Column SQL Type Unit Description
sqlId BIGINT SQL execution this node belongs to
jobName STRING Name of the job that triggered this SQL
nodeName STRING Spark physical plan operator name
coordinates STRING Dot-separated position in the plan tree, e.g. '0.1.2'
metrics MAP<STRING, STRING> Operator metrics as key-value pairs
isLeaf BOOLEAN True if this node has no children in the plan tree
parentNodeName STRING Name of the parent operator in the plan tree

stage view

Stage-level execution report. One row per completed Spark stage.

Column SQL Type Unit Description
stageId INT Unique stage identifier
stageSubmissionTime BIGINT ms Epoch timestamp when the stage was submitted
stageCompletionTime BIGINT ms Epoch timestamp when the stage completed
readBytes BIGINT bytes Total input bytes read
writeBytes BIGINT bytes Total output bytes written
shuffleReadBytes BIGINT bytes Total shuffle bytes read
shuffleWriteBytes BIGINT bytes Total shuffle bytes written
execCpuNs BIGINT ns Executor CPU time
execRunNs BIGINT ns Executor run time
execJvmGcNs BIGINT ns Executor JVM garbage collection time
attempt INT Stage attempt number
memoryBytesSpilled BIGINT bytes Bytes spilled to memory
diskBytesSpilled BIGINT bytes Bytes spilled to disk

task view

Task-level execution metrics. One row per completed Spark task.
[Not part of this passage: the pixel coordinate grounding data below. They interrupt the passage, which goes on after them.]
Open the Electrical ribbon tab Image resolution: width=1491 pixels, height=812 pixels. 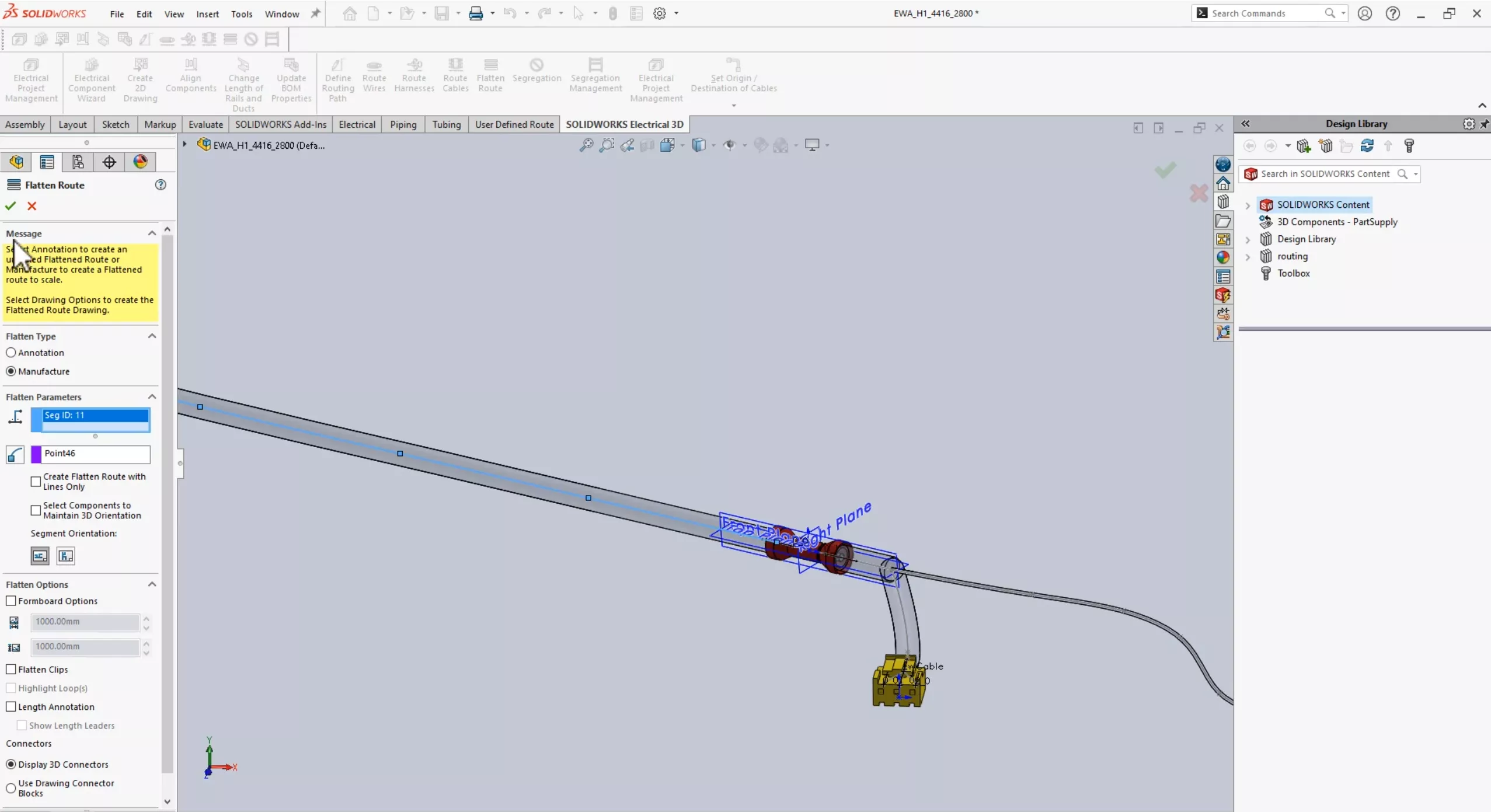pyautogui.click(x=356, y=124)
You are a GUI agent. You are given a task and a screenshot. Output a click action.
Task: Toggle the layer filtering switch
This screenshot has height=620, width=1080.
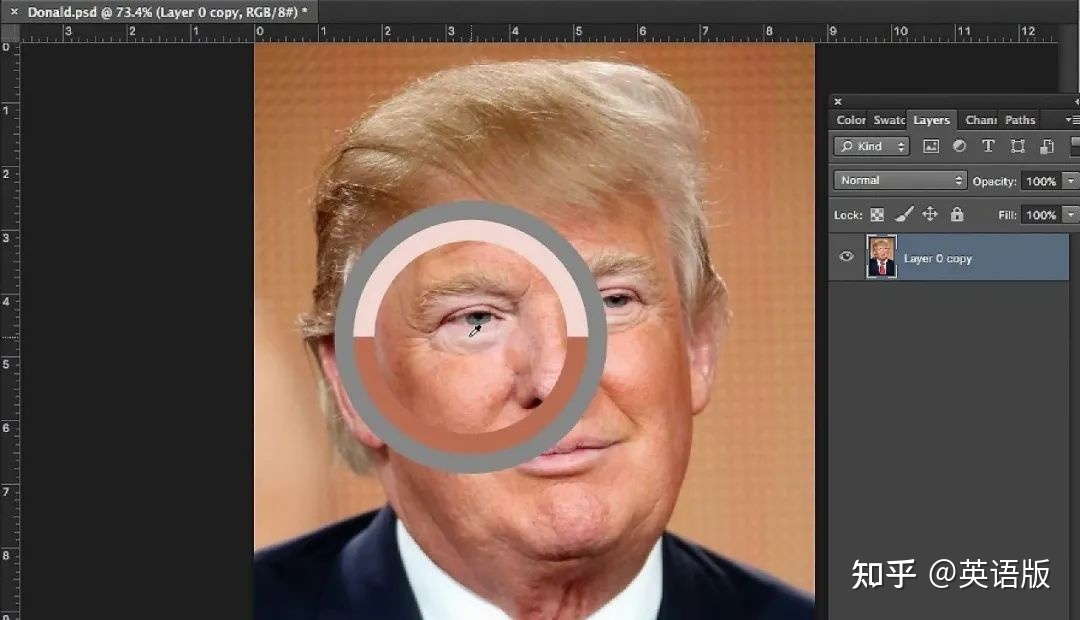[x=1075, y=146]
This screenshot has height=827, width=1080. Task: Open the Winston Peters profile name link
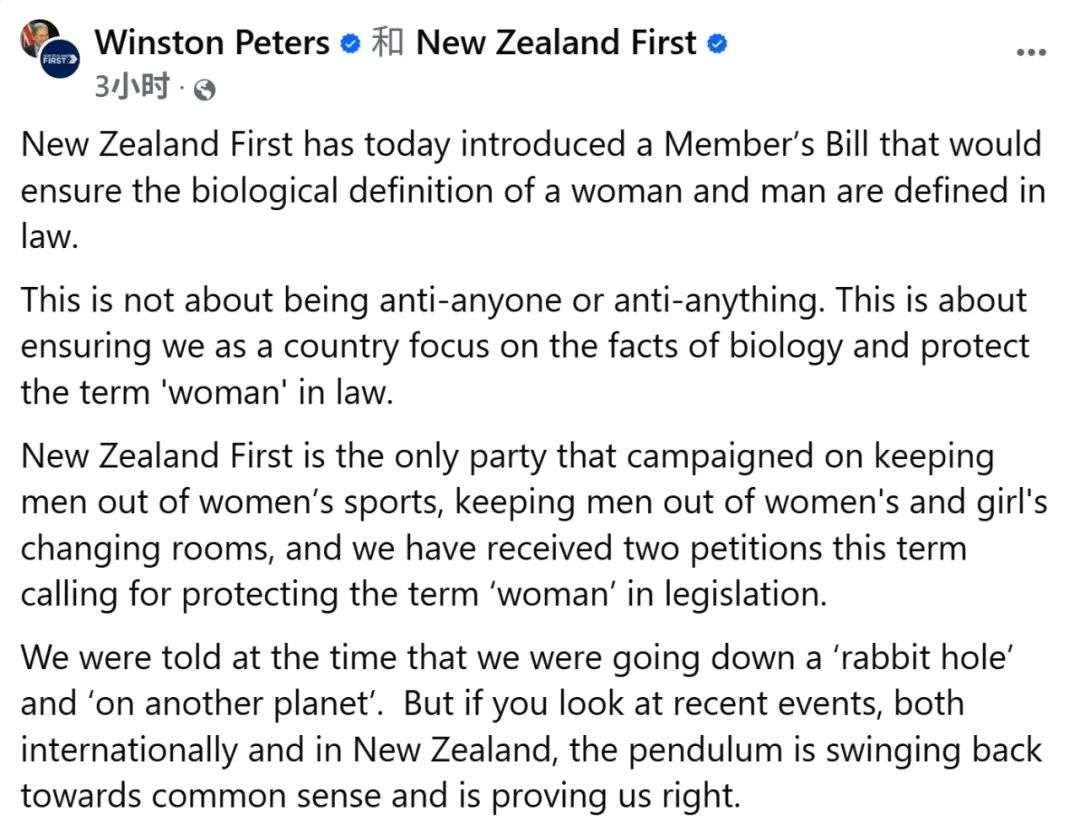click(212, 43)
Column SQL Type Unit Description
stageId INT Stage this task belongs to
taskId BIGINT Unique task identifier
taskDuration BIGINT ms Wall-clock duration of the task
taskLaunchTime BIGINT ms Epoch timestamp when the task was launched
taskFinishTime BIGINT ms Epoch timestamp when the task finished
executorRunTime BIGINT ms Time spent running the task on the executor
executorCpuTime BIGINT ns CPU time consumed by the executor
executorDeserializeTime BIGINT ms Time to deserialize the task on the executor
executorDeserializeCpuTime BIGINT ns CPU time spent deserializing the task
resultSize BIGINT bytes Size of the serialized task result
diskBytesSpilled BIGINT bytes Bytes spilled to disk
memoryBytesSpilled BIGINT bytes Bytes spilled to memory
bytesRead BIGINT bytes Input bytes read
recordsRead BIGINT Input records read
jvmGCTime BIGINT ms Time spent in JVM garbage collection
bytesWritten BIGINT bytes Output bytes written
recordsWritten BIGINT Output records written
peakExecutionMemory BIGINT bytes Peak execution memory used
resultSerializationTime BIGINT ms Time spent serializing the result
fetchWaitTime BIGINT ms Time spent waiting for shuffle fetch
localBlocksFetched BIGINT Number of local blocks fetched during shuffle
localBytesRead BIGINT bytes Bytes read from local shuffle blocks
remoteBlocksFetched BIGINT Number of remote blocks fetched during shuffle
remoteBytesRead BIGINT bytes Bytes read from remote shuffle blocks
remoteBytesReadToDisk BIGINT bytes Remote shuffle bytes read to disk
totalRecordsRead BIGINT Total records read including shuffle
remoteRequestsDuration BIGINT ms Time spent on remote shuffle requests
shuffleBytesWritten BIGINT bytes Shuffle bytes written
shuffleRecordsWritten BIGINT Shuffle records written
shuffleWriteTime BIGINT ns Time spent writing shuffle data